Below is a listing from which only part is wanted; return exactly the lines from the one with "The width and height of the screenshot is (1456, 821)." up to and including the one with "Click the paperclip".

======

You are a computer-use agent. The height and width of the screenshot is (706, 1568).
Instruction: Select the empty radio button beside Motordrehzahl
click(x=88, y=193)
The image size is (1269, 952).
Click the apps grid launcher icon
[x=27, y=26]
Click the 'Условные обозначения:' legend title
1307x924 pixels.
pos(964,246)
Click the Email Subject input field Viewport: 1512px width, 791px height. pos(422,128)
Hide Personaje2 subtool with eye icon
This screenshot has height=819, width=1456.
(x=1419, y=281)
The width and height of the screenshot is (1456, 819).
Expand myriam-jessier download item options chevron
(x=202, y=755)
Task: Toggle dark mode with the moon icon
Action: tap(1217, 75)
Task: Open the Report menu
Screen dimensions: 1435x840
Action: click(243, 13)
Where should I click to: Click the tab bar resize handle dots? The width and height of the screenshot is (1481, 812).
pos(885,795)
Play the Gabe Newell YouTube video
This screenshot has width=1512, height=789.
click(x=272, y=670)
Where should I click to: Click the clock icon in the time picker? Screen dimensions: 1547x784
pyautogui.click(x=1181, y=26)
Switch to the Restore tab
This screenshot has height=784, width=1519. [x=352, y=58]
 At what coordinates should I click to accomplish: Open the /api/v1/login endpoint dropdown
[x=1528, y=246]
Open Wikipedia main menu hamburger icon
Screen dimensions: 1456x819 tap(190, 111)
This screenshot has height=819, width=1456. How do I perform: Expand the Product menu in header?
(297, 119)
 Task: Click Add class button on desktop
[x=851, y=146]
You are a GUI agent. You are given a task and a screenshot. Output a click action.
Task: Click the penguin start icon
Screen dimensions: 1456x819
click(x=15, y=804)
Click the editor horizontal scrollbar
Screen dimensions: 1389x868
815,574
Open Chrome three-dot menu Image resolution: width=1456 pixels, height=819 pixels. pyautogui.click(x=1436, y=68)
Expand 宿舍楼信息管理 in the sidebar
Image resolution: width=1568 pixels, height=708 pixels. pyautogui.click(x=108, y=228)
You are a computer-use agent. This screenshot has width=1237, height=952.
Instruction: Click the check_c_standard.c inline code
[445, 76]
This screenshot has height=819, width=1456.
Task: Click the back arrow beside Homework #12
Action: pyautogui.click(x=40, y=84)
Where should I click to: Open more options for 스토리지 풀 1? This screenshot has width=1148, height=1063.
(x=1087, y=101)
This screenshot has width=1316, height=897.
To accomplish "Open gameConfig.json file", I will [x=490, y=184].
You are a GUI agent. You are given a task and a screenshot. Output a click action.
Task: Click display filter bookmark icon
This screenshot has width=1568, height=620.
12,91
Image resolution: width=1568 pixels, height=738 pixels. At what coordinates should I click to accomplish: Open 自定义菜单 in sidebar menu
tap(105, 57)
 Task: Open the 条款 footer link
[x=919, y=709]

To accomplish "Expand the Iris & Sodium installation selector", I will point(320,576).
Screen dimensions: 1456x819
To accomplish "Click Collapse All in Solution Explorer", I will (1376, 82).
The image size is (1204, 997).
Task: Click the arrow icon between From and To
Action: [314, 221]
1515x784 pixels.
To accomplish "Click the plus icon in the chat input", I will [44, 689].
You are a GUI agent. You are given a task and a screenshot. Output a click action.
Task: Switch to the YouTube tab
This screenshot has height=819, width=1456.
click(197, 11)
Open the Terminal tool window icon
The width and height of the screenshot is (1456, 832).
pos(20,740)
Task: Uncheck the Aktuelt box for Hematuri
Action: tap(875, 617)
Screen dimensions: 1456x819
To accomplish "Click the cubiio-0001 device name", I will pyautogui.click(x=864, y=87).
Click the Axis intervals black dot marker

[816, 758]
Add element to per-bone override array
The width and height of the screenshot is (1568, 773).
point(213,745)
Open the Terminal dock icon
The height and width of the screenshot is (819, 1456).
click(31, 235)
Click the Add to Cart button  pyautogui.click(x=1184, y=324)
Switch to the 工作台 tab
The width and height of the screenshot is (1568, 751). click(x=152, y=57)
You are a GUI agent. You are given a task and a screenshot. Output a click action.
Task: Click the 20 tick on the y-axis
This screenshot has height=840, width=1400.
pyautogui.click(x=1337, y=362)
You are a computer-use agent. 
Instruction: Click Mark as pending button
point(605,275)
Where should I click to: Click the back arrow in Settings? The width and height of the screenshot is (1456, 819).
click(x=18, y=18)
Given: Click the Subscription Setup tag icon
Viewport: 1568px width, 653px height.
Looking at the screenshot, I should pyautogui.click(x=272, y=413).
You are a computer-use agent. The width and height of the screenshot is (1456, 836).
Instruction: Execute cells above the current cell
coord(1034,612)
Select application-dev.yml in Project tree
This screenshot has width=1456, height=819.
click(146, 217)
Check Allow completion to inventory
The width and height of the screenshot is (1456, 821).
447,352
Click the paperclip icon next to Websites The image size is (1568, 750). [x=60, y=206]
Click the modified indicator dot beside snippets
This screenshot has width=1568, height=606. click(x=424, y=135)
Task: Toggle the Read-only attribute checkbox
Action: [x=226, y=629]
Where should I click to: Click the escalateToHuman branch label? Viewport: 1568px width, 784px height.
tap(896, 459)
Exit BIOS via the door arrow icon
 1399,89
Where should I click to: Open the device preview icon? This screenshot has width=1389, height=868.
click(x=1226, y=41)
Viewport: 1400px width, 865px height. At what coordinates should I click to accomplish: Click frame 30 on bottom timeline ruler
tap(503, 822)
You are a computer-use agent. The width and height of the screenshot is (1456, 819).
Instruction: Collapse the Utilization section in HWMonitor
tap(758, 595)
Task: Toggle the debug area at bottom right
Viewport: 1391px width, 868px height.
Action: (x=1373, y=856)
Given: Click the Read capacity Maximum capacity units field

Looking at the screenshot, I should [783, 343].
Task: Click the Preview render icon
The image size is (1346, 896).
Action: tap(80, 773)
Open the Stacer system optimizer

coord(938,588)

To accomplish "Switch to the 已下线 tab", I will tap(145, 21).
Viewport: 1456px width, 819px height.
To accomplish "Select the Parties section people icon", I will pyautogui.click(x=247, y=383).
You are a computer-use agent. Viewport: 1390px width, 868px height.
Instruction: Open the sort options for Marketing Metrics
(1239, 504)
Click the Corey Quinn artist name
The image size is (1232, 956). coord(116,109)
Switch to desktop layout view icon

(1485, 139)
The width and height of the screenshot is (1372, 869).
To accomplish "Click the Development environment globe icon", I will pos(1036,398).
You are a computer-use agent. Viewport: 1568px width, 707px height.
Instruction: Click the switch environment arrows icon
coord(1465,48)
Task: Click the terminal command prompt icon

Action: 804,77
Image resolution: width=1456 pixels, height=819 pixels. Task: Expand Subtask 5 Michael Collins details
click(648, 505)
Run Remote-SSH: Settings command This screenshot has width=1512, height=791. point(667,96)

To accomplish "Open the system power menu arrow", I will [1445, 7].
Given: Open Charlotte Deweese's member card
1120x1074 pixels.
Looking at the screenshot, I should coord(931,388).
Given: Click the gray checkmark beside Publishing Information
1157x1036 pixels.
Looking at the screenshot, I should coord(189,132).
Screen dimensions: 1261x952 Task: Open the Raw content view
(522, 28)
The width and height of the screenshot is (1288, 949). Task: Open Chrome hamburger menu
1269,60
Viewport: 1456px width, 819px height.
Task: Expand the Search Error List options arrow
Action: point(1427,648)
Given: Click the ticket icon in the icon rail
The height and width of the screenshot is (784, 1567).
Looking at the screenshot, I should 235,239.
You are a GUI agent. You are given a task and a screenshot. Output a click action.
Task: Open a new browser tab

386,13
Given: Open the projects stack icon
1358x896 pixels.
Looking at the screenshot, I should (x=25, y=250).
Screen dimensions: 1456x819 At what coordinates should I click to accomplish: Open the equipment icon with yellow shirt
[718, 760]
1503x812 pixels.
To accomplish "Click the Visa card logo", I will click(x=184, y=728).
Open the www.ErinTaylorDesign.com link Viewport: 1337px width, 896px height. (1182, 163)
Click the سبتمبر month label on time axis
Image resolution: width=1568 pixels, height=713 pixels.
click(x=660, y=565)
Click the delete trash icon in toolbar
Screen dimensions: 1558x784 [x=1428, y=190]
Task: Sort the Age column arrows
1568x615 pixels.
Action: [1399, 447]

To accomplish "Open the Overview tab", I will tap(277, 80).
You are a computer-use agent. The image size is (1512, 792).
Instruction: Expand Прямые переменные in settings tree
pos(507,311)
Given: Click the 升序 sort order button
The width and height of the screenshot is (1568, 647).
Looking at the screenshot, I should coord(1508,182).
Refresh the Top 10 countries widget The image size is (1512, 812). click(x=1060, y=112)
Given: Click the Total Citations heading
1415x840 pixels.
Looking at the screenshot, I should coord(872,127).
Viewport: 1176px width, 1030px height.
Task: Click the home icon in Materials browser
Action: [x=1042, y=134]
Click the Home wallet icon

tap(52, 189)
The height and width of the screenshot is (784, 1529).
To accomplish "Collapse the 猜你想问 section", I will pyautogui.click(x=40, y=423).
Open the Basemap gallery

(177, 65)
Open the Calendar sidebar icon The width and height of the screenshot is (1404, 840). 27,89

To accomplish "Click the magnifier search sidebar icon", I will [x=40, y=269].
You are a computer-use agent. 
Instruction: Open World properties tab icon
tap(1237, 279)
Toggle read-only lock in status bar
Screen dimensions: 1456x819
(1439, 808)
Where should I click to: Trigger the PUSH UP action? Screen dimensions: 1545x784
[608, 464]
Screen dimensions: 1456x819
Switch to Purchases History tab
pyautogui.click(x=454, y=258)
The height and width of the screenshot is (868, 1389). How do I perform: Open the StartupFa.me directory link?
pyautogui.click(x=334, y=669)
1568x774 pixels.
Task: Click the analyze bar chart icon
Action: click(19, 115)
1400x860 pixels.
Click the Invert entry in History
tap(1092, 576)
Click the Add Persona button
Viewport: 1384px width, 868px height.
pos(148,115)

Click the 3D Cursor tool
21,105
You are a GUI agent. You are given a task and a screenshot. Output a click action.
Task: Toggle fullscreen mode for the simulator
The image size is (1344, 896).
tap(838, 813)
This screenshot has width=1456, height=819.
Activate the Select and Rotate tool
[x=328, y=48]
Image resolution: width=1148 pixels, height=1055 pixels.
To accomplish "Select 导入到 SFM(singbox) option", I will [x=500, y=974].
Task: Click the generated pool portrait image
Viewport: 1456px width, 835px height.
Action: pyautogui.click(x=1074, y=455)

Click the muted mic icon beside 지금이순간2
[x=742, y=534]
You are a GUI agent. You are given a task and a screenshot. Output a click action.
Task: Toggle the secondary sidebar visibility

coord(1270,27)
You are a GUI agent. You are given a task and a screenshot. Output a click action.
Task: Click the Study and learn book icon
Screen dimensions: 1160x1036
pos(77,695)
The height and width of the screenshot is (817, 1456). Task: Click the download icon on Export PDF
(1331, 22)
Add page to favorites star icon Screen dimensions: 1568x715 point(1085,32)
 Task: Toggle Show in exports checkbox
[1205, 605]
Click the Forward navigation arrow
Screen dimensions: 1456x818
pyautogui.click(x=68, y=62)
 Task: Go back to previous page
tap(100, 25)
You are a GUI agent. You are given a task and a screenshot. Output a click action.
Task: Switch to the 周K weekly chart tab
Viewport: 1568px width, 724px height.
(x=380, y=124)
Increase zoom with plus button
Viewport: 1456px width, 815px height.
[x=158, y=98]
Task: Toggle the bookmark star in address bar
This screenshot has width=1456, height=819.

======

Answer to the problem:
The width and height of the screenshot is (1456, 821).
447,352
Click the paperclip icon next to Websites The image size is (1568, 750). [x=60, y=206]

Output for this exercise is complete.